We need to talk about resuscitation

BMJ 2017; 356 doi: https://doi.org/10.1136/bmj.j1216 (Published 09 March 2017) Cite this as: BMJ 2017;356:j1216
  1. Rebecca Coombes, head of news and views
  1. The BMJ
  1. rcoombes{at}bmj.com

Doctors are often reluctant to start conversations about resuscitation decisions. In four articles The BMJ squares up to decisions on “Do not attempt cardiopulmonary resuscitation” (DNACPR), to spark debate about an area of clinical practice often fraught with legal and ethical challenges.

Zoe Fritz and colleagues describe how doctors are hesitant to raise DNACPR in case it distresses patients or leads to a complaint (doi:10.1136/bmj.j813; doi:10.1136/bmj.j876). But patients rarely start this conversation either, even though research shows that many older people are perfectly willing to talk about the limits of treatment.

DNACPR notices first appeared in the 1970s to prevent cadiopulmonary resuscitation that people didn’t want or that wouldn’t work. They have protected many people from harm. But when isolated from other treatment decisions they have become a problem for patients and clinicians. Inconsistencies in decision making, communication, and documentation have led to misunderstandings, write Fritz and colleagues. Consequences range from futile and inappropriate resuscitation attempts to inappropriate withholding of treatments.

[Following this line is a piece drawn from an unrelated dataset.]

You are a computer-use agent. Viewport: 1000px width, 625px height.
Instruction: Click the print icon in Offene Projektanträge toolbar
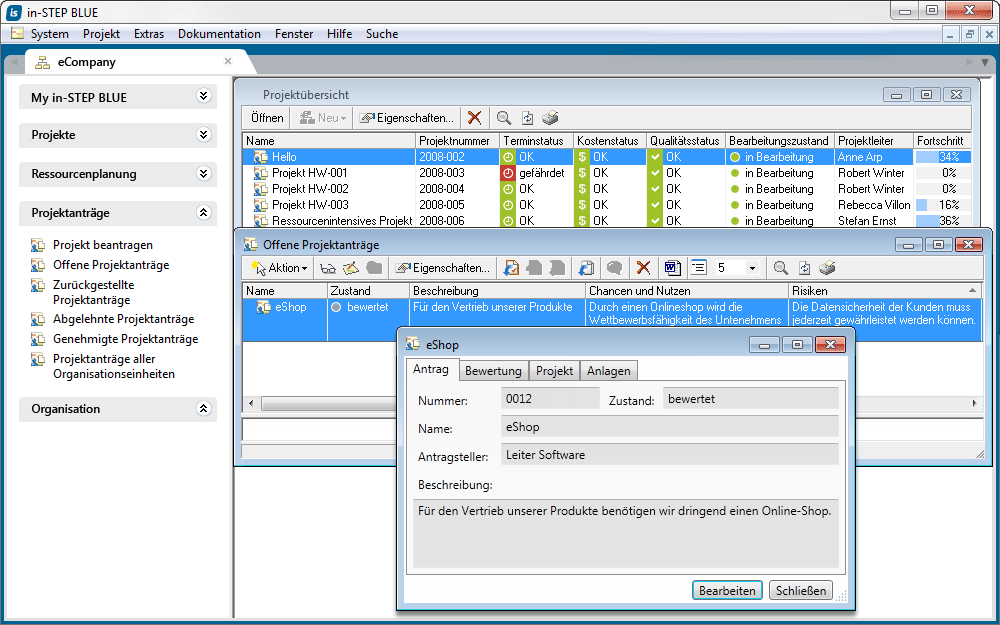[826, 268]
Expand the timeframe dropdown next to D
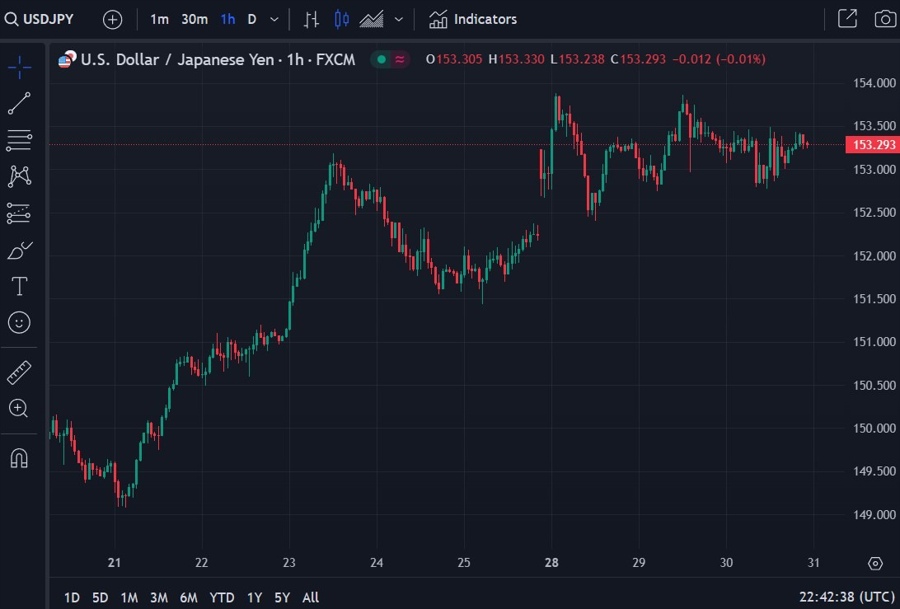900x609 pixels. coord(274,18)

Kate Masters testifies to these consequences (doi:10.1136/bmj.j1084). When her mother, Janet Tracey, who had terminal cancer, broke her neck in a car crash, a DNACPR notice was drawn up without any discussion. The case led to a judgment in 2014 that gave clinicians a duty to consult patients. Masters’ conversations with doctors show that some feel burdened by this new duty. They say, “Why should we discuss something that won’t work?” “We can’t get hold of the relatives,” “It always happens in the middle of the night.”

A way out of this impasse is to shift the focus from the specific decision about resuscitation to plans that focus on broader emergency care preferences, of which it is but a part. The approach highlighted in The BMJ (doi:10.1136/bmj.j813; doi:10.1136/bmj.j876) is an emergency care plan that focuses on broader goals such as “do all you can to keep me alive and well” or “don’t try to keep me going if I’d lose my independence.” The approach can be begun in different care settings, including on admission to hospital or at an outpatient clinic for a patient with a life limiting condition.

David Oliver is open to this new approach (doi:10.1136/bmj.j1143). His attitude has softened over the years, from “dying people need protection from undignified, distressing medicalised intervention” to “we should do all we can to avoid CPR without patient consent.”

No one underestimates the difficulties in realising such plans. It will take valuable time, but let’s start the conversation.